# Coping with One-Night Stands



## OneWingedAngel (Apr 4, 2010)

My name is Chris - I'm a twenty-three year old male. My other personal details are, at this moment, irrelevant for the purposes of this post.

My girlfriend - Sara - and I have been in a monogamous, committed relationship since July 7 of 2009. I say "monogamous and committed", though since I am posting here, there have obviously been a few obstacles in the way of that. I'll try to keep this initial post from being too drawn-out and rambling.

Near the end of January of 2010, we were at a local bar with a handful of friends. Sara, at one point, found herself fairly inebriated, while I remained fairly sober - as per my general rule, one of us has to be able to drive home. 
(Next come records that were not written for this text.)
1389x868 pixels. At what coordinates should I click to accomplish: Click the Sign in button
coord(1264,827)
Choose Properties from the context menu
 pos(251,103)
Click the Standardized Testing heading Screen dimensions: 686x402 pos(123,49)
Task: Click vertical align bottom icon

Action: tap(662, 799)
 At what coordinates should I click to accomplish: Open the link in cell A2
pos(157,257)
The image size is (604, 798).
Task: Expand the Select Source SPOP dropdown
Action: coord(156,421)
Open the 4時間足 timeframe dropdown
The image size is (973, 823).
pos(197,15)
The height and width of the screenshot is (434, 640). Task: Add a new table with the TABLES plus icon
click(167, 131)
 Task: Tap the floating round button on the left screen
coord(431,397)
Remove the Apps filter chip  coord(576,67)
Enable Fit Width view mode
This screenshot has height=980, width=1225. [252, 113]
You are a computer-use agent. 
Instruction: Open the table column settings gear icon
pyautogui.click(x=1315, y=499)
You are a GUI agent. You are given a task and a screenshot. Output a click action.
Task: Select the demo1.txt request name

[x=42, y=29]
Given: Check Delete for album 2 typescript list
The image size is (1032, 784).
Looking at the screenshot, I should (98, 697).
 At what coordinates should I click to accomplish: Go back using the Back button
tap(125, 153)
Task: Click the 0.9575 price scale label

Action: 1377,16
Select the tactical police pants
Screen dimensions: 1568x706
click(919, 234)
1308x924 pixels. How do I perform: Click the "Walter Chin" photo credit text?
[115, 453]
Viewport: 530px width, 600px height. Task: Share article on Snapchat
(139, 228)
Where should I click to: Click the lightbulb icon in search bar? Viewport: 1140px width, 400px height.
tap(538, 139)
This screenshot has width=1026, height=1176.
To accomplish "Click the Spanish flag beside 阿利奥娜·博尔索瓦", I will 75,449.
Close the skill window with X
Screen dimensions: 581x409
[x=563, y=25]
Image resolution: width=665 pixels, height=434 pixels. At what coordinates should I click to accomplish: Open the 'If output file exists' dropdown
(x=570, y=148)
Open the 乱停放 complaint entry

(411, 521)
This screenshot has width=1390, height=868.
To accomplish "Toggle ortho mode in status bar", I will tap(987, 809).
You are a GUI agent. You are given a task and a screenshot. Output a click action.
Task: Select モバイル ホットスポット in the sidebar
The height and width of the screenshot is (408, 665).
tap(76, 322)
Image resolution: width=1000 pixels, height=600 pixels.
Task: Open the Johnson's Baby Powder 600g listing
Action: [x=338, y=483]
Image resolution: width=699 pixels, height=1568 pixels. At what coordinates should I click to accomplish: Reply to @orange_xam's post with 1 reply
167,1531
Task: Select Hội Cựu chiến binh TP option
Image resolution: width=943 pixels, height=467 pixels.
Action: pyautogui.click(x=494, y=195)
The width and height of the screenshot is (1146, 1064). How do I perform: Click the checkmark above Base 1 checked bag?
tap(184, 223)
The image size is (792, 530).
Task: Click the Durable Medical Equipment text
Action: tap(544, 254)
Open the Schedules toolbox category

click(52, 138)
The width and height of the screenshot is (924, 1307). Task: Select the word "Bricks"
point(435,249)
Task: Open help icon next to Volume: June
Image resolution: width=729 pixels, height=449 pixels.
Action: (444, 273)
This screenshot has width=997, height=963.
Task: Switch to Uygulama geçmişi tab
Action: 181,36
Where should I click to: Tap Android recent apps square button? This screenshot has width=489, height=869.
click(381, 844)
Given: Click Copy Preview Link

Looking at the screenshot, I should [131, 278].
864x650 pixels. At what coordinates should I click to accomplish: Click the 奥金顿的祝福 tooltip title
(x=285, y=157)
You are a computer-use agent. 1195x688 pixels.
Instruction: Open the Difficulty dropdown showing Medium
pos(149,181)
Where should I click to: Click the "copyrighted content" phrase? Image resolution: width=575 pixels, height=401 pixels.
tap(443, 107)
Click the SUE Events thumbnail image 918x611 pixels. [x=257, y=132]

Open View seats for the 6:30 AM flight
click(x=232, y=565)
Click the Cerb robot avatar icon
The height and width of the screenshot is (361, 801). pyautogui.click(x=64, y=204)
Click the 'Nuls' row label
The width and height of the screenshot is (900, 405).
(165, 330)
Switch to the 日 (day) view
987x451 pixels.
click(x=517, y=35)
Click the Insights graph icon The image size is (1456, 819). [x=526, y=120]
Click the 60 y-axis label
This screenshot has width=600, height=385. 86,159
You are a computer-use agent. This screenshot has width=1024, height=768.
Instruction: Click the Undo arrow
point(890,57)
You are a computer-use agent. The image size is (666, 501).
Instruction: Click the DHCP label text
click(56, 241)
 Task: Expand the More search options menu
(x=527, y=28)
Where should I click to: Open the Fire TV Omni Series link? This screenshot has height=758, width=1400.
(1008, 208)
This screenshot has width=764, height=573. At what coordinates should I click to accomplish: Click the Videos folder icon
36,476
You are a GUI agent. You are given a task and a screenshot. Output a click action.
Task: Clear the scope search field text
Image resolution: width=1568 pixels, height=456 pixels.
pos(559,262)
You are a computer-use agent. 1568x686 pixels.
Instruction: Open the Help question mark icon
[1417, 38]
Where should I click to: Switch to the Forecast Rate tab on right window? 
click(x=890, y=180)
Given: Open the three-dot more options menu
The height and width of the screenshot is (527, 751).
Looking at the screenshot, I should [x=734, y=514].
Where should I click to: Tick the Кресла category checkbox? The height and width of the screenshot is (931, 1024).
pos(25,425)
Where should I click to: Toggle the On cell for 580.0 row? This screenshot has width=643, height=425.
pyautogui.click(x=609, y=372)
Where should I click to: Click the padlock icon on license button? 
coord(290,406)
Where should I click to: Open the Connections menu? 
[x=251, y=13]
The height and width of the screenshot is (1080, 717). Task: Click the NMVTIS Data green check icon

During the night, we wound up in a spat that, fueled by the alcohol, turned into a blowout fight that ended when she told me to stay at a friend's house for the night, and she'd stay with a mutual friend - my best friend, Brandon. I pulled Brandon aside and said to him, "Dude, she's pretty smashed. Don't let her do anything stupid," to which he replied, "Man, you know me. I'll keep an eye on her."

The next morning, after Sara called me, I picked her up from Brandon's. Two days later, she confessed that she "thought" she had engaged in some sexual activity with Brandon, but she was drunk enough that she didn't remember. I confronted Brandon, who confirmed that they had "fooled around".

I told Sara that I was willing to give her a second chance, and work on things, if she would work on things, too - such as keeping an eye on what substances and what amounts of them she ingested, to which she agreed. We began working on the issue, and I'd hoped it was all past us. On Valentine's Day, actually, I proposed to her, and she accepted.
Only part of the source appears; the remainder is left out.